● Tugas yang Diberikan A: Dalam teks tentang Ali Al-Akbar, berapa anggota pasukan Umar bin Saad yang menurut taksiran berhasil dibunuhnya?
● Tugas yang Diberikan B: Tolong salin tanpa perubahan bagian teks tentang Ali Al-Akbar mulai dari "Dengan mendendangkan syair" sampai "meneteskan air mata.".

Dengan mendendangkan syair ini ia terus menggebu-gebu menebaskan pedangnya ke tangah-tengah musuh. Riwayat menyatakan bahwa demikian kuat tenaga anak muda ini dan tangkas ia memainkan pedangnya, sehingga menurut taksiran tidak kurang dari 200 anggota pasukan Umar bin Saad yang berhasil dibunuhnya. Selesai menjalankan tugasnya dengan gagah berani itu Ali Al-Akbar kemudian menyempatkan diri untuk menghadap ayahnya sambil berseru:
"Oh, ayah, aku haus sekali …"
Mendengar permintaan anaknya itu Al Husain yang tengah memusatkan tenaga dan keberaniannya menghadapi musuh sempat meneteskan air mata.

● Data Tersedia:

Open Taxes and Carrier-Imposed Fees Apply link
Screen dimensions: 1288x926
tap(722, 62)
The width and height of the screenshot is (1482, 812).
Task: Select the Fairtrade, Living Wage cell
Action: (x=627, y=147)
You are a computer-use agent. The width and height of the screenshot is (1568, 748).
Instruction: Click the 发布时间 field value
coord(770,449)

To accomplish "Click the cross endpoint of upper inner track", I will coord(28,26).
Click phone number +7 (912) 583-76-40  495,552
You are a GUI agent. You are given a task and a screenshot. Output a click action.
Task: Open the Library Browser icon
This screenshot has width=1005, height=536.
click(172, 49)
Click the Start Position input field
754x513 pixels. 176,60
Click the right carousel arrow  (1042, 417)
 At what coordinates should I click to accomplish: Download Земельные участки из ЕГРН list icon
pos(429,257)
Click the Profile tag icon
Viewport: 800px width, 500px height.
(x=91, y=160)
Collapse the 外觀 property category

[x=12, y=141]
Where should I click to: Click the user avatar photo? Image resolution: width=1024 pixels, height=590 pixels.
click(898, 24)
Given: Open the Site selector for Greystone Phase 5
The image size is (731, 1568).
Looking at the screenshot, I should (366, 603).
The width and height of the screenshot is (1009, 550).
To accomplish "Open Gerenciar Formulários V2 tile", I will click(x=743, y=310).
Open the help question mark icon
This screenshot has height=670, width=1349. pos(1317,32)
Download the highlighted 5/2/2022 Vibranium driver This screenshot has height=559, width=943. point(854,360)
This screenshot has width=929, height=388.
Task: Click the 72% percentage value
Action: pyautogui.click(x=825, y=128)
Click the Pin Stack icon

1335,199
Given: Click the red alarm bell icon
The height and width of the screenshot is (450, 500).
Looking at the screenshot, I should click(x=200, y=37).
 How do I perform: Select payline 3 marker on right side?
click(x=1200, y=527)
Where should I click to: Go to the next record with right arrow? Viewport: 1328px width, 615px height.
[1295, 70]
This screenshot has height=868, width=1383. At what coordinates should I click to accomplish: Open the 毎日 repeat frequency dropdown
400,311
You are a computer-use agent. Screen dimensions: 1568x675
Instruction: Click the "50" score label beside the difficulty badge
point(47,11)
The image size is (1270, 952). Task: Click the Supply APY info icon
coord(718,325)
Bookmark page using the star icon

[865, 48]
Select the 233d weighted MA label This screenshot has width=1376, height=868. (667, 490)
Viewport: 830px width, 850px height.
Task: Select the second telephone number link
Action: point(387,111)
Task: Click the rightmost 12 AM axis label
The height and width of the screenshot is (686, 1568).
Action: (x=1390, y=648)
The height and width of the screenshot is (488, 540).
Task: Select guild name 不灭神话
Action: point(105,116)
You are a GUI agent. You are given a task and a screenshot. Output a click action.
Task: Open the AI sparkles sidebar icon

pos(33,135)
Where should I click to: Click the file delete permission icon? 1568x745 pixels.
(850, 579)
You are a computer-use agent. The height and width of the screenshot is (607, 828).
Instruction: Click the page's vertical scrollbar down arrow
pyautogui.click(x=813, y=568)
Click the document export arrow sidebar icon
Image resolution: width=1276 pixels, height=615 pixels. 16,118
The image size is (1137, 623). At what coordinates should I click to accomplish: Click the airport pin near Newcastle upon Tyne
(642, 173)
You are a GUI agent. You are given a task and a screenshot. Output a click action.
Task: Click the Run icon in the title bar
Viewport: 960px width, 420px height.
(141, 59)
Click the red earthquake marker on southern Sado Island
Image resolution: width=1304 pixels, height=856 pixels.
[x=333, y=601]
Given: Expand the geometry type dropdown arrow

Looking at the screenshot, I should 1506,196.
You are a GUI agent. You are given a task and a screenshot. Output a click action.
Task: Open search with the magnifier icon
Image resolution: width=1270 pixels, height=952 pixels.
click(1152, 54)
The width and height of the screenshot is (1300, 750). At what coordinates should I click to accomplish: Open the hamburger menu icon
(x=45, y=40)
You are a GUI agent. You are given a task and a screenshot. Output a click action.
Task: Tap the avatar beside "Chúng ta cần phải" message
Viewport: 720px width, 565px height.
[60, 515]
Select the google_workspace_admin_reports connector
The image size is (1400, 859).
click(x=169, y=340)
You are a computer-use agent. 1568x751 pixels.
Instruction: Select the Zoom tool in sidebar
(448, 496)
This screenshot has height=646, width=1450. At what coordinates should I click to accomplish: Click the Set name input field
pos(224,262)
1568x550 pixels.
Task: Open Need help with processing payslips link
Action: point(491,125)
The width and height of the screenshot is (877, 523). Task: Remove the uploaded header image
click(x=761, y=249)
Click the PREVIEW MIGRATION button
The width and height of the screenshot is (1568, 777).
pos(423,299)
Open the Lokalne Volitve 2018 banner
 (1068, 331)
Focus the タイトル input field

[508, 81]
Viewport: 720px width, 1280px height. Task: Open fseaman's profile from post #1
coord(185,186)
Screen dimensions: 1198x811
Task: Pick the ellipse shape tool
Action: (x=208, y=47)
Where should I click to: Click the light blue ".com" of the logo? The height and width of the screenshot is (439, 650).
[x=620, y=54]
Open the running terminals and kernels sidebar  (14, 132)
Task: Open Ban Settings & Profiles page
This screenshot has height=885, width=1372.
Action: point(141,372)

● Jawaban Akhir A: Tidak kurang dari 200 anggota pasukan Umar bin Saad.

● Jawaban Akhir B:
Dengan mendendangkan syair ini ia terus menggebu-gebu menebaskan pedangnya ke tangah-tengah musuh. Riwayat menyatakan bahwa demikian kuat tenaga anak muda ini dan tangkas ia memainkan pedangnya, sehingga menurut taksiran tidak kurang dari 200 anggota pasukan Umar bin Saad yang berhasil dibunuhnya. Selesai menjalankan tugasnya dengan gagah berani itu Ali Al-Akbar kemudian menyempatkan diri untuk menghadap ayahnya sambil berseru:
"Oh, ayah, aku haus sekali …"
Mendengar permintaan anaknya itu Al Husain yang tengah memusatkan tenaga dan keberaniannya menghadapi musuh sempat meneteskan air mata.